■ WHAT THE TASK REQUIRES ■
Copy the records from the line with "Click the step 6 circle icon" to the line with "pos(1082,76)", both included, leaving the pictures out of your answer.

■ DATA SHOWN ■
(begin)

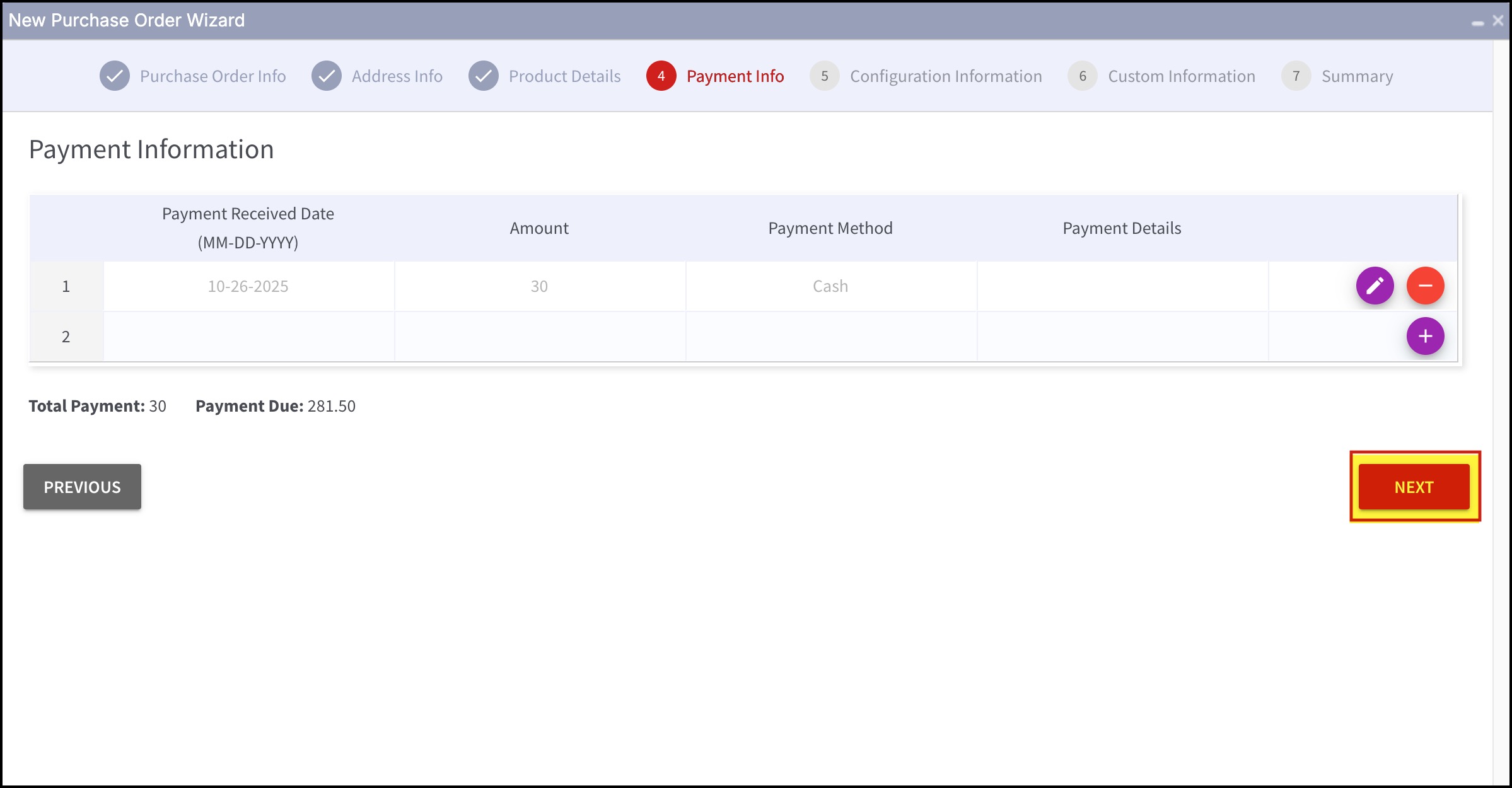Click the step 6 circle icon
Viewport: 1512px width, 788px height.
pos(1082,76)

(end)
(begin)

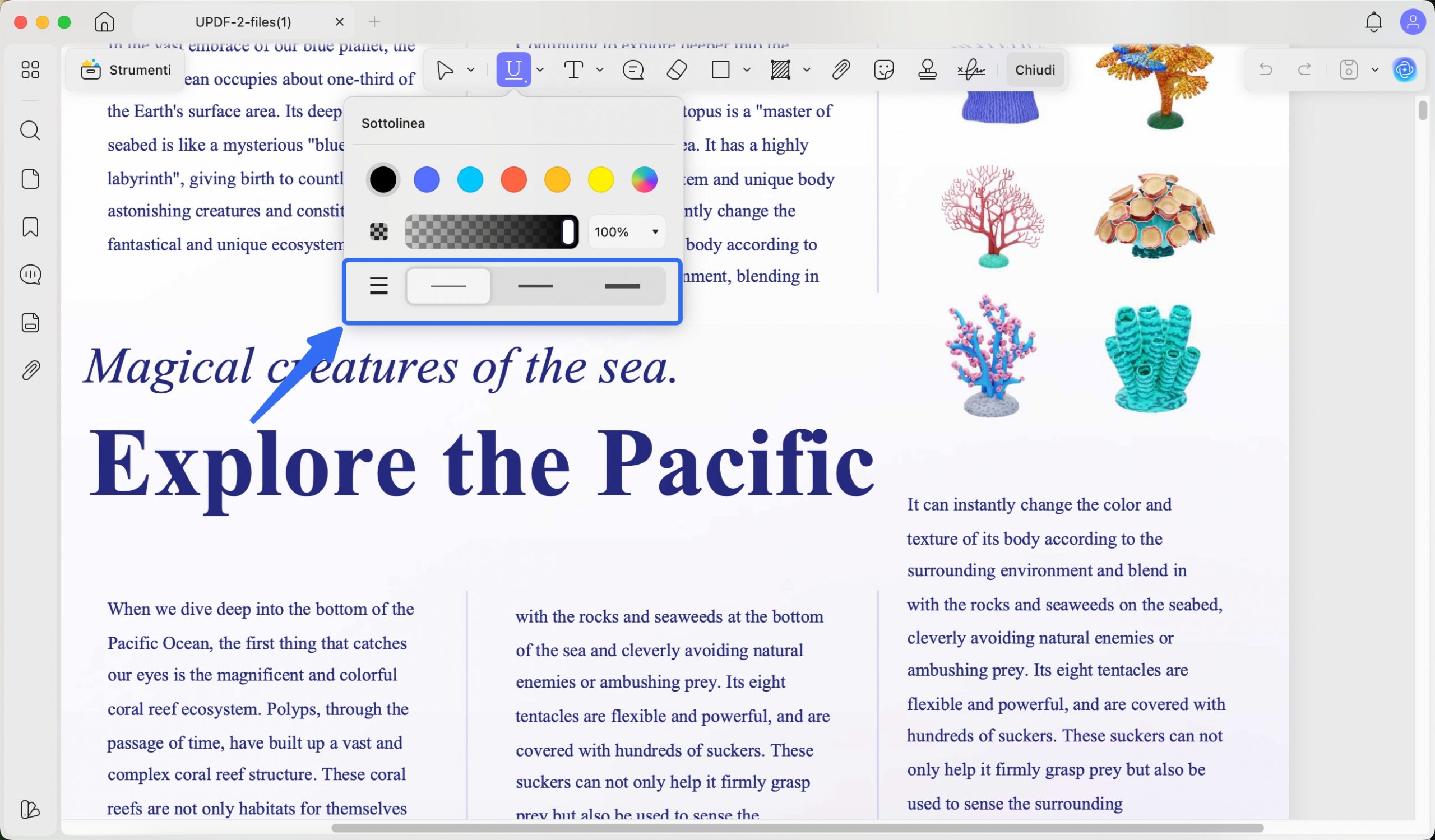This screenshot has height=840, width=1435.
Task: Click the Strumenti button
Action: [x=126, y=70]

(end)

■ WRITTEN ANSWER ■
Click the step 6 circle icon
Viewport: 1512px width, 788px height.
pos(1082,76)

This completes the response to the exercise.